Of course, the number above is unfair, since we already have a way of reducing the effective number of nodes by skipping dependencies. When we run the skip-dependents algorithm, we find that the average size set of nodes needed to cover the whole graph is 223. The number of possible batching arrangements of 223 nodes is 1 004 049 625 822 785 951 249 518 425 719 928 918 286 896 512 494 659 519 187 887 127 711 484 623 876 076 436 041 540 591 865 696 534 436 302 715 833 202 904 328 992 491 901 573 694 028 944 545 542 105 988 844 060 557 719 777 371 514 205 364 453 184 534 227 537 669 600 346 993 637 380 643 938 801 660 519 394 184 616 731 015 565 569 074 903 552 761 891 337 074 722 157 925 554 249 427 248 905 798 127 728 711 896 580 , which is a lot.

So, we need to find a compromise that picks good batches without waiting around to find the absolute best one.

Best partner

One compromise is to work through in an arbitrary order, but for each node we encounter, pick the best possible partner for it from the other nodes. This means in the worst case we need to evaluate (N^2)/2 unions.

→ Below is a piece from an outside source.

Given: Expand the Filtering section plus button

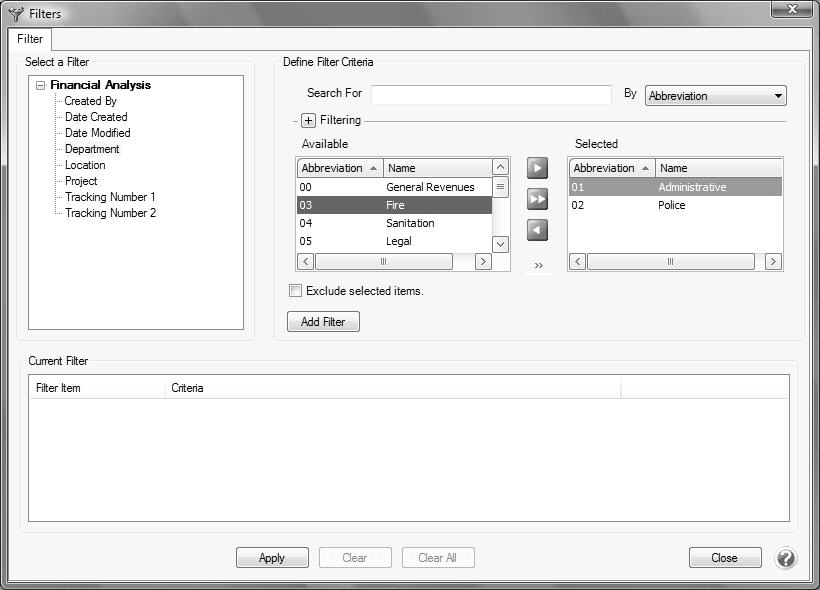Looking at the screenshot, I should [308, 120].
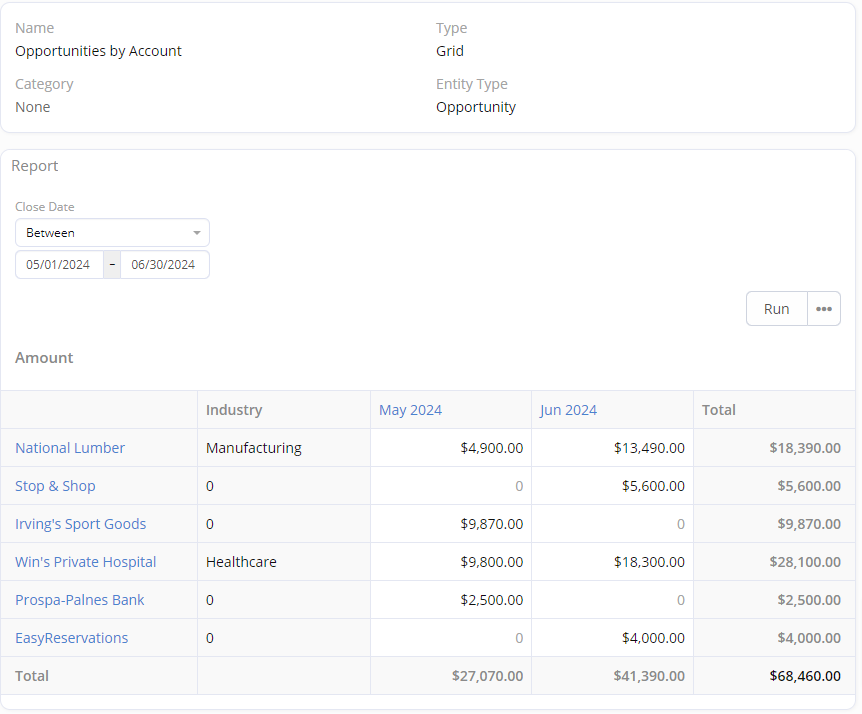Viewport: 862px width, 714px height.
Task: Click Win's Private Hospital $9,800.00 May amount
Action: pyautogui.click(x=491, y=562)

We will call this algorithm 'pick-best-partner'.

The code for pick-best-partner is shown in listing 10.

void algorithm_pick_best_partner( const DependencyGraph& graph, IGraphLoader& loader ) { // This set contains nodes that have not yet been // processed set<Node> remaining_set = get_minimal_set( graph ); while( !remaining_set.empty() ) { // This set is what we will load set<Node> current_set; for( set<Node>::iterator it = remaining_set.begin(); it != remaining_set.end(); ) { current_set.insert( *it ); remaining_set.erase( it ); it = remaining_set.end(); size_t best = loader.GetMaxNodes(); // Even our best match must be below the limit for( set<Node>::iterator i = remaining_set.begin(); i != remaining_set.end(); ++i ) { set<Node> current_plus_one( current_set ); current_plus_one.insert( *i ); size_t dep_size = get_dependency_set_size( current_plus_one, graph ); if ( dep_size < best ) { best = dep_size; it = i; } } } // Load the best set we have found. loader.LoadNodes( current_set ); } }
Listing 10

The result of running this algorithm against 1000 random graphs is:

      ....  
      Percentage of failures: 0  
      Average number of individual node loads: 1104  
      Average number of load events: 3.042  
      Average largest load size: 398  
      Average batch calculation time: 2.73926 seconds  
      ....

This algorithm produces a good result, with fewer load events being needed than for the arbitrary-batches algorithm. However, it is considerably more complex than the other algorithms, which makes it harder to understand, and it is also more computationally expensive. It is worth considering simpler alternatives.

Order by size

The last algorithm we considered is called 'order-by-size'. It is computationally simple, and produces results comparable with pick-best-partner.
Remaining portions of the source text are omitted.